The paywall is a barrier


This op-ed in Current Affairs magazine is quite opinionated, as op-eds in Current Affairs are wont to be, but it does start us off with a valid issue. What do we do in a landscape where the highest quality journalism and research is hidden behind paywalls that most people simply bounce off of?

First, the author talks about news being something that most people prefer to get for free, which means they will only ever see low-quality journalism, partial to whoever pays the bills. But he goes one level deeper and talks about academic publishing.

Possibly even worse is the fact that so much academic writing is kept behind vastly more costly paywalls. A white supremacist on YouTube will tell you all about race and IQ but if you want to read a careful scholarly refutation, obtaining a legal PDF from the journal publisher would cost you $14.95, a price nobody in their right mind would pay for one article if they can’t get institutional access.

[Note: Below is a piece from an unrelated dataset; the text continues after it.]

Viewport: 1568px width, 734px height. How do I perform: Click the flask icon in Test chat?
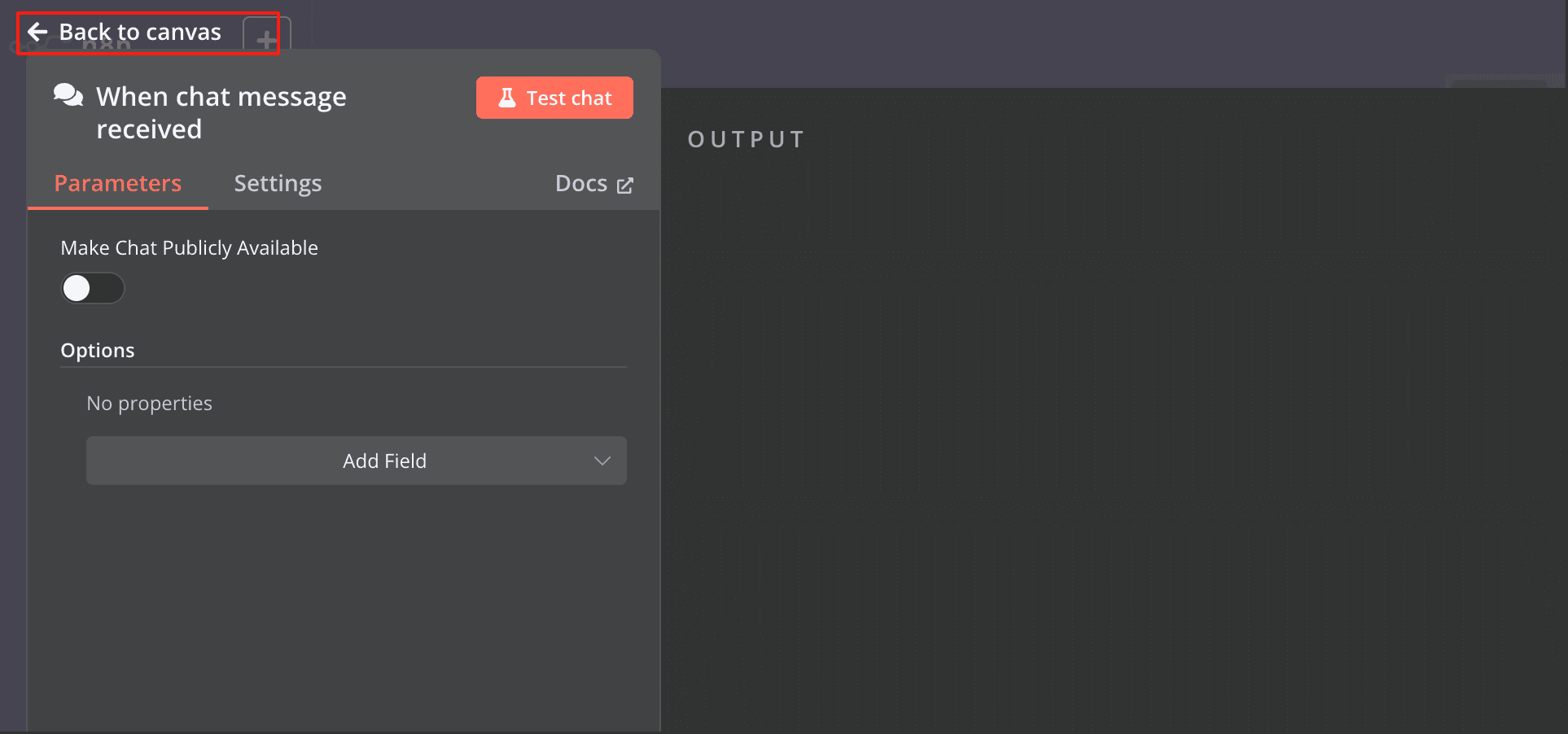[507, 98]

On the other hand, pseudo-scholarhip is easy to find. Right-wing think tanks like the Cato Institute, the Foundation for Economic Education, the Hoover Institution, the Mackinac Center, the American Enterprise Institute, and the Heritage Foundation pump out slickly-produced policy documents on every subject under the sun. They are utterly untrustworthy—the conclusion is always going to be “let the free market handle the problem,” no matter what the problem or what the facts of the case. But it is often dressed up to look sober-minded and non-ideological.

The rest of the op-ed is a possible solution to this problem: rethinking the foundations of intellectual property law and building a Tower of Babel style universal repository of all media.

Even though this may be impractical, or at the very least, extremely difficult to accomplish, it’s still an interesting idea to consider. I recommend this article because I think there’s value in thinking about ambitious ideas like this.